**TASK INSTRUCTIONS:** Beginning at the line that contains "Where should I", repeat each line exactly through the last one of the records below, and leave out the pictures.
____ SOURCE MATERIAL
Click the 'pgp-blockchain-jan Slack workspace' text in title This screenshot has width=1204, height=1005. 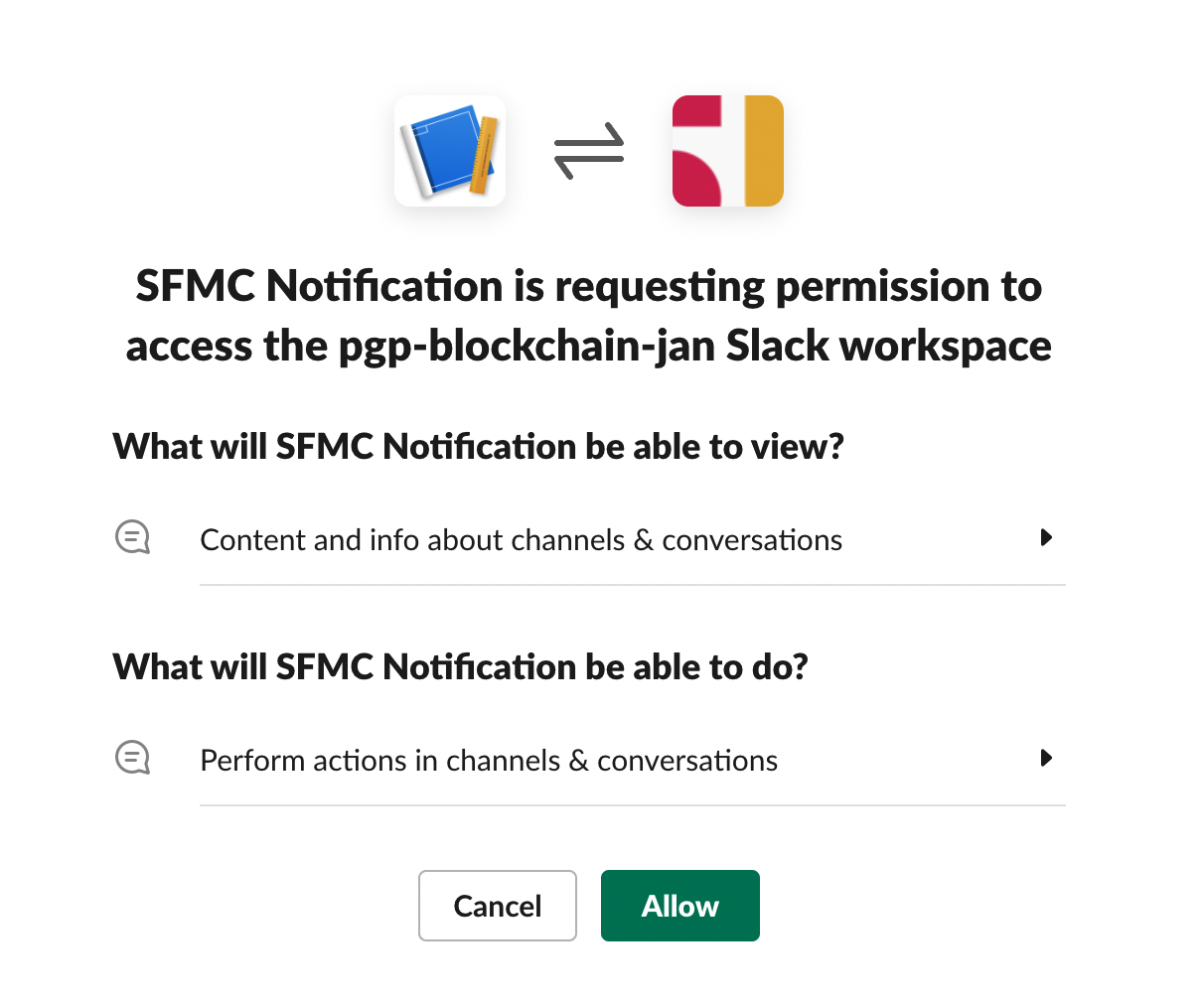click(x=694, y=347)
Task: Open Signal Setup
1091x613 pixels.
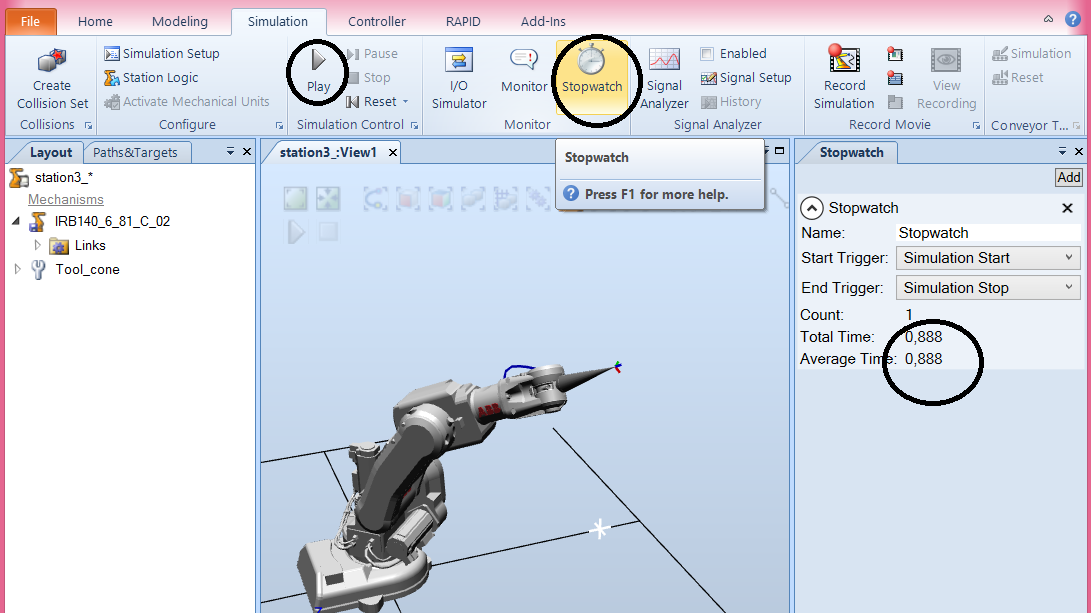Action: (x=746, y=77)
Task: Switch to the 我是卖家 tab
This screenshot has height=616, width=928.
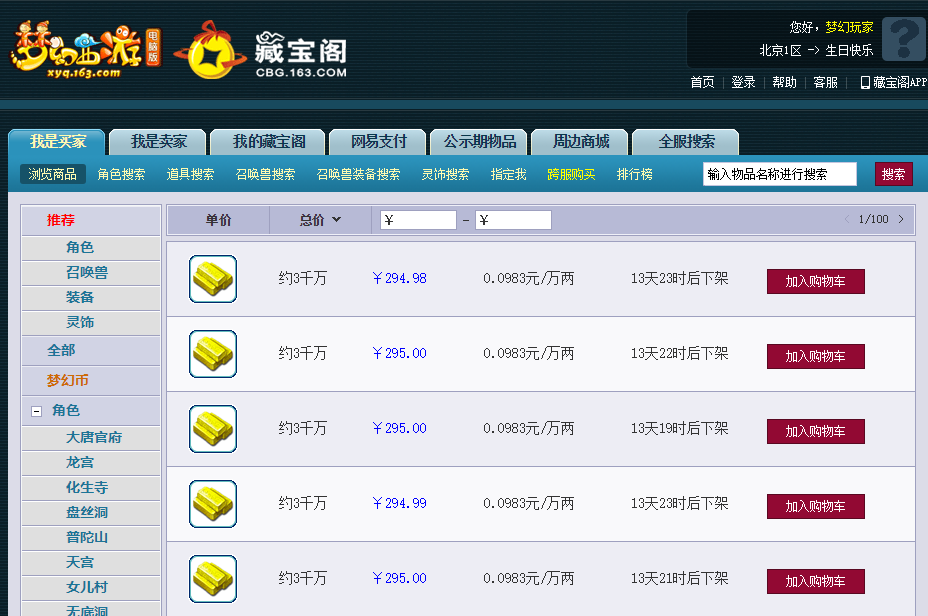Action: pyautogui.click(x=158, y=142)
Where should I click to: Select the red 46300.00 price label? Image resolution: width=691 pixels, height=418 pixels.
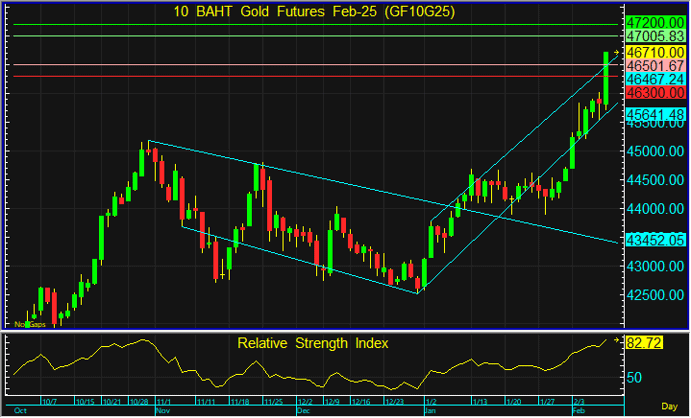click(654, 92)
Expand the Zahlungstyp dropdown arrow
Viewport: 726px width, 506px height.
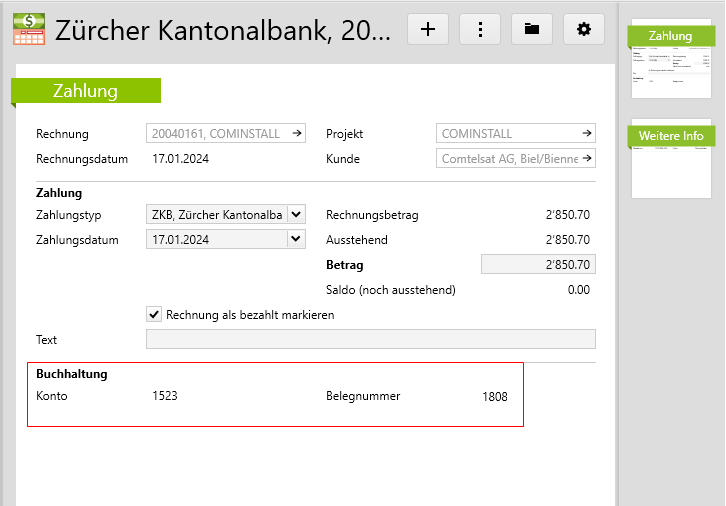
________
**TASK SOLUTION:**
Where should I click to: Select the red 46300.00 price label? Image resolution: width=691 pixels, height=418 pixels.
click(654, 92)
Expand the Zahlungstyp dropdown arrow
Viewport: 726px width, 506px height.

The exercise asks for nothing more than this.